Ketamine as adjuvant treatment in eating disorders: an exploratory study of a case series and retrospective analysis.

Journal of eating disorders  – March 17, 2025

Source: PubMed

Summary

Ketamine, traditionally used as an anesthetic, shows promising results in treating severe eating disorders. In a groundbreaking case series, eight women with anorexia nervosa received ketamine as an adjuvant treatment alongside standard care. The therapy helped reshape rigid food-related thoughts and improved body mass index, particularly after 4-5 sessions.

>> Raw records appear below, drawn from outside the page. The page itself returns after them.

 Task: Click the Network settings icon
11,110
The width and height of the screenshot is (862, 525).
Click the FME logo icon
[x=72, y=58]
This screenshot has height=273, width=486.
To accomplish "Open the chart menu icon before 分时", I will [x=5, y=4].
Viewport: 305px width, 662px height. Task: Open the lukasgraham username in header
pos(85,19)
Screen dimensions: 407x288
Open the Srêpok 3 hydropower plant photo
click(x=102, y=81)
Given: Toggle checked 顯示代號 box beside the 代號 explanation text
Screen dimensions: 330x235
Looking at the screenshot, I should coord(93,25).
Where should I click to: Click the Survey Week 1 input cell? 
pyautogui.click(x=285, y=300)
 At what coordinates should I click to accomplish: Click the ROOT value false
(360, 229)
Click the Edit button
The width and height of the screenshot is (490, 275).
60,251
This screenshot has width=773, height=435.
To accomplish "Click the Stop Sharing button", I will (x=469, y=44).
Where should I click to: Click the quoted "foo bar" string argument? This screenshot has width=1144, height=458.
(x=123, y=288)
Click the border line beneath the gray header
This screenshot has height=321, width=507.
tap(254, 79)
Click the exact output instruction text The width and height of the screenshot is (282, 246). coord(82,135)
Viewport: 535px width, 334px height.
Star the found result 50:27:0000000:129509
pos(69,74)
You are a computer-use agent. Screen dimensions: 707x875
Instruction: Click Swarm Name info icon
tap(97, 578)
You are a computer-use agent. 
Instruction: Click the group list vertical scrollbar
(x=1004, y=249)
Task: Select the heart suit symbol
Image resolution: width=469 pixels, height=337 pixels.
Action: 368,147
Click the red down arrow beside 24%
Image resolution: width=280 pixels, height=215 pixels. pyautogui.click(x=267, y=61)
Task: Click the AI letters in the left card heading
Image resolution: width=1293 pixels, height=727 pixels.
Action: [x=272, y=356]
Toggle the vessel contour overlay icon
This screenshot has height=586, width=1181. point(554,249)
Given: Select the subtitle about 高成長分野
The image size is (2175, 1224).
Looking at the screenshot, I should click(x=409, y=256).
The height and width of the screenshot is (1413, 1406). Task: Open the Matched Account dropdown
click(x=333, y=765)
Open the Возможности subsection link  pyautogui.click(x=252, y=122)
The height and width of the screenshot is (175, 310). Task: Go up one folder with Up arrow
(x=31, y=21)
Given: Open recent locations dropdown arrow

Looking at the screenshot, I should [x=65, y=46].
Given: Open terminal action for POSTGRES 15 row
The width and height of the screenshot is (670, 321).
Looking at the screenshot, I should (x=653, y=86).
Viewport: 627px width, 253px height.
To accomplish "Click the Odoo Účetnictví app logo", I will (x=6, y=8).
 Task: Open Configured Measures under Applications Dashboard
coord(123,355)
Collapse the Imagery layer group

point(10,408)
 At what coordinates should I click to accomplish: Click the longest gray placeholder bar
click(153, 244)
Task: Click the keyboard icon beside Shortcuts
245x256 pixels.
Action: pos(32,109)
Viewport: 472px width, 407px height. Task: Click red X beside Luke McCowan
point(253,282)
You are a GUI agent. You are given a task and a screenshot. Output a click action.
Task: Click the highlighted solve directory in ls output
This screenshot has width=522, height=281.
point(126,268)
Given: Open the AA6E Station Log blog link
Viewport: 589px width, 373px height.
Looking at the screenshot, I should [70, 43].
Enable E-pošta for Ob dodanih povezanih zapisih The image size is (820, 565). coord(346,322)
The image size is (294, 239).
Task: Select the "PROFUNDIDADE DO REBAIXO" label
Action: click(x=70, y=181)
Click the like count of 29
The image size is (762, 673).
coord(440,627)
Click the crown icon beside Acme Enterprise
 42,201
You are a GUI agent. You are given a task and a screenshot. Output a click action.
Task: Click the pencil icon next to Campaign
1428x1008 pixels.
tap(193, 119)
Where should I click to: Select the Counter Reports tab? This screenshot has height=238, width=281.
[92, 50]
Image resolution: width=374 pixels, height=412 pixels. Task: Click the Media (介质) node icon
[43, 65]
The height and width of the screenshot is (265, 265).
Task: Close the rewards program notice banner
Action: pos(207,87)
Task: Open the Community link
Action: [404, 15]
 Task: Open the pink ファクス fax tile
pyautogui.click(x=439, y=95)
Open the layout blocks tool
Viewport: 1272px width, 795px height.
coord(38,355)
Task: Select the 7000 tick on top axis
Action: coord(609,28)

Patients experienced reduced obsessive thinking and better self-image, suggesting ketamine's potential in treating challenging eating disorders.

Abstract

Eating disorders (EDs) significantly impair physical health and psychosocial functioning. Few effective therapeutic approaches exist for EDs, particularly in Anorexia Nervosa (AN). The use of ketamine, already characterized as a noncompetitive NMDA antagonist anesthetic in depression and suicidal ideations, could be an innovative adjuvant treatment for the AN spectrum. We describe a case series of eight patients treated with intravenous Ketamine Adjuvant Treatment (KAT) combined with usual care. We also review the literature and discuss the theoretical mechanisms behind the influence of KAT in EDs. Our patients were all female, with a diagnosis of AN spectrum, and aged between 16 and 44. We offered KAT attempting to remodel rigid food-centered thoughts. Some sessions were guided by psychomotor or psychological support, thus working on self-image, body perceptions, self-esteem, and sensorial re-exposure to "forbidden" food. KAT significantly improved BMI, with a coefficient of 0.71 (0.23-1.20, p = 0.002), with a tendency to improve weight regain dynamics from the fourth or fifth infusion onwards. It could also reduce AN psychopathology and obsessive-compulsive-like symptoms (ruminations, cognitive rigidity, guilt), improving clinical evolution. Our findings underscore the potential of KAT as a therapeutic approach for restrictive EDs as an adjuvant treatment or after failure of first-line treatments. It particularly addresses rigid thought patterns and neurocognitive biases that are notoriously difficult to target. Ketamine's "pro-plasticity" and "pro-neurogenesis" properties may facilitate this effect. KAT represents a potential tool after failure of first-line treatments. Future research in controlled studies is imperative to corroborate its effect.